Here is a complete, textbook-grounded summary of the diagnostic criteria for CKD.
Diagnostic Criteria for Chronic Kidney Disease (CKD)
Core Definition (KDIGO 2012)
CKD is defined as any of the following abnormalities present for more than 3 months. Either criterion alone is sufficient - both do not need to be present simultaneously.
Criterion 1 - Markers of Kidney Damage (one or more)
| Marker | Detail |
|---|
| Albuminuria | Albumin excretion rate ≥30 mg/24 hr; OR albumin-to-creatinine ratio (ACR) ≥30 mg/g (albuminuria stages A2-A3) |
| Urine sediment abnormalities | Dysmorphic RBCs (suggest glomerular disease), RBC casts (proliferative GN), WBC casts (pyelonephritis/tubulointerstitial nephritis), oval fat bodies |
| Imaging abnormalities | Small kidneys, cortical scarring, hydronephrosis, polycystic kidneys, structural anomalies on ultrasound/CT/MRI |
| Electrolyte/tubular disorders | Abnormal serum/urine electrolytes, urine pH, glucosuria without hyperglycemia, aminoaciduria, or low-molecular-weight proteinuria |
| Pathologic abnormalities | Biopsy-confirmed kidney damage |
| History of kidney transplantation | Regardless of current GFR |
Criterion 2 - Decreased GFR
- eGFR < 60 mL/min/1.73 m² (GFR stages G3a-G5)
Note: GFR 60-89 (G2) alone, without any marker of kidney damage, does NOT meet CKD criteria. Damage must be documented first for G1/G2 to count.
The 3-Month Chronicity Requirement
Duration >3 months distinguishes CKD from acute kidney injury (AKI). This can be:
- Documented - review of serial labs or records
- Inferred - chronic illness history, small kidneys on imaging, absence of acute oliguria
CKD Staging - "CGA" Classification (KDIGO)

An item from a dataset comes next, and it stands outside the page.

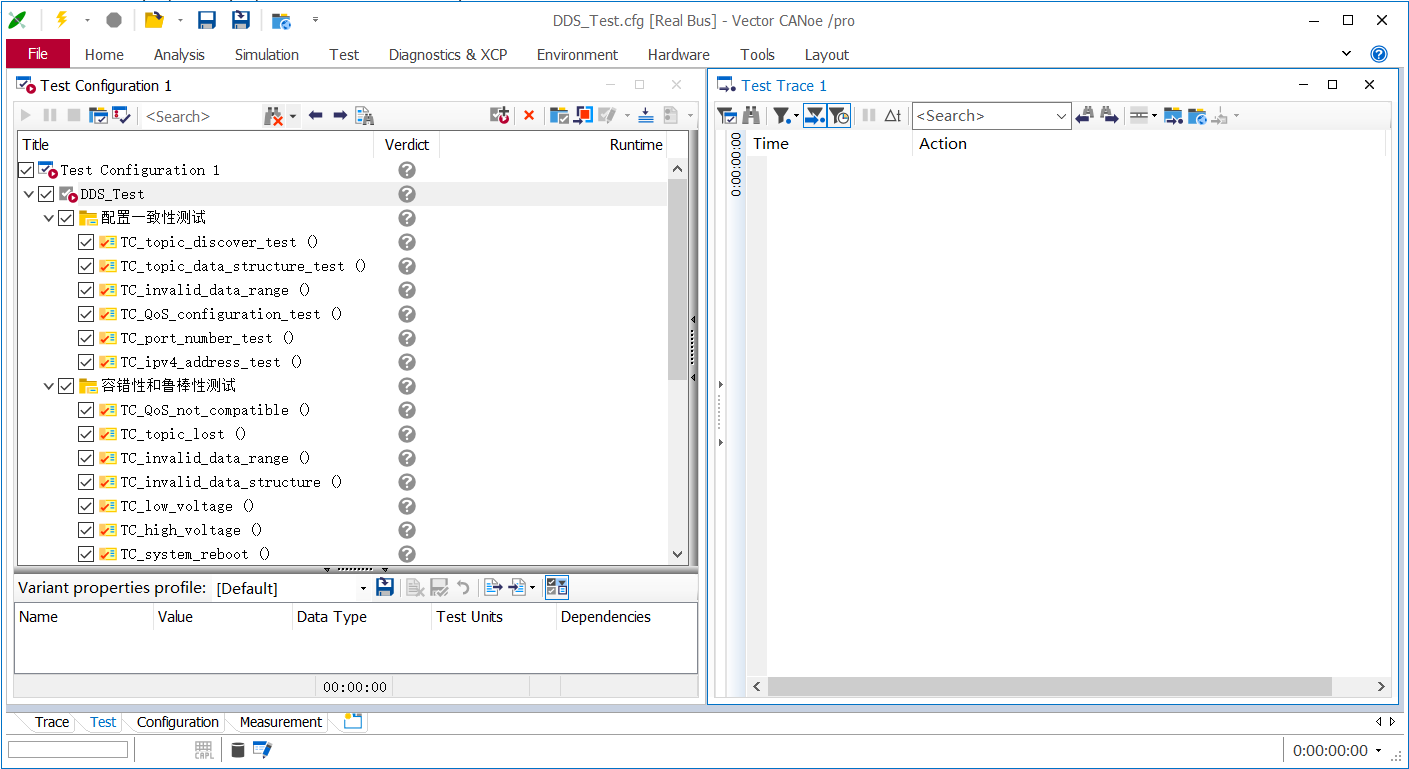1409x769 pixels.
Task: Uncheck the TC_topic_discover_test checkbox
Action: (x=86, y=242)
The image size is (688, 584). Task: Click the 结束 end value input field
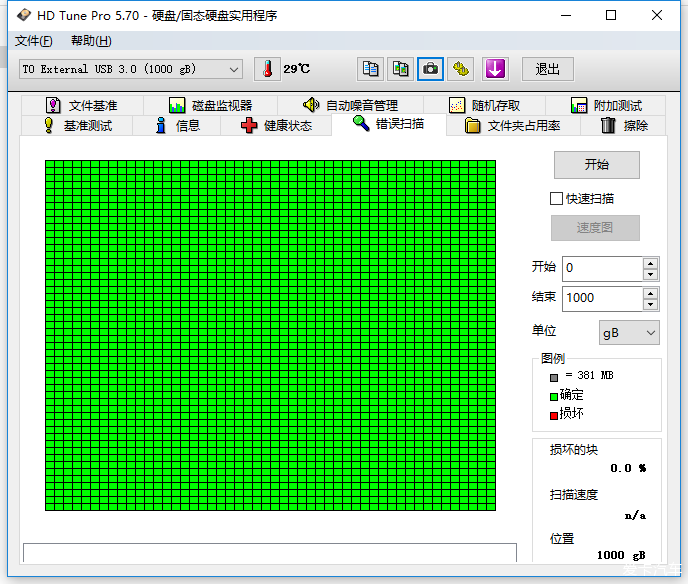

CKD is classified by Cause + GFR category (G) + Albuminuria category (A):
GFR Categories (G)
| Stage | GFR (mL/min/1.73 m²) | Description |
|---|
| G1 | ≥90 | Normal or high (requires damage marker) |
| G2 | 60-89 | Mildly decreased (requires damage marker) |
| G3a | 45-59 | Mildly to moderately decreased |
| G3b | 30-44 | Moderately to severely decreased |
| G4 | 15-29 | Severely decreased |
| G5 | <15 | Kidney failure (ESKD if on dialysis/transplant) |
Albuminuria Categories (A)
| Category | ACR | Description |
|---|
| A1 | <30 mg/g | Normal to mildly increased |
| A2 | 30-300 mg/g | Moderately increased (formerly "microalbuminuria") |
| A3 | >300 mg/g | Severely increased (includes nephrotic-range) |
KDIGO Risk Stratification (GFR x Albuminuria grid)
The color-coded grid above shows risk of CKD progression: green = low risk, yellow = moderately increased, orange = high, red = very high.
GFR Estimation
- CKD-EPI creatinine equation is the currently preferred method (more accurate than MDRD at higher GFR values)
- Cystatin C-based or combined creatinine-cystatin C equations can be used for confirmation, especially when creatinine-based estimates may be unreliable (high muscle mass, low meat intake, certain medications like trimethoprim or fenofibrate that block tubular secretion of creatinine)
- The Cockcroft-Gault equation estimates creatinine clearance (not GFR) but is still used for drug dosing
Key Points to Remember
- CKD in G1/G2 requires a damage marker - low GFR alone is not enough at these stages
- CKD in G3a-G5 can be diagnosed on GFR alone, even without an identified damage marker
- Albuminuria is both a diagnostic marker and an independent prognostic factor - higher albuminuria at any GFR stage worsens prognosis
- Always classify by cause (diabetic, non-diabetic glomerular, vascular, tubulointerstitial, cystic/congenital, transplant)
- ESKD = a subset of G5 requiring kidney replacement therapy (dialysis or transplant)
Sources: Goldman-Cecil Medicine (Table 116-4, Table 116-5); Brenner & Rector's The Kidney (Fig. 19.2, CGA staging); Textbook of Family Medicine 9e (Table 40-10) - all referencing KDIGO 2012 Clinical Practice Guideline, Kidney Int Suppl. 2013;3:1-150.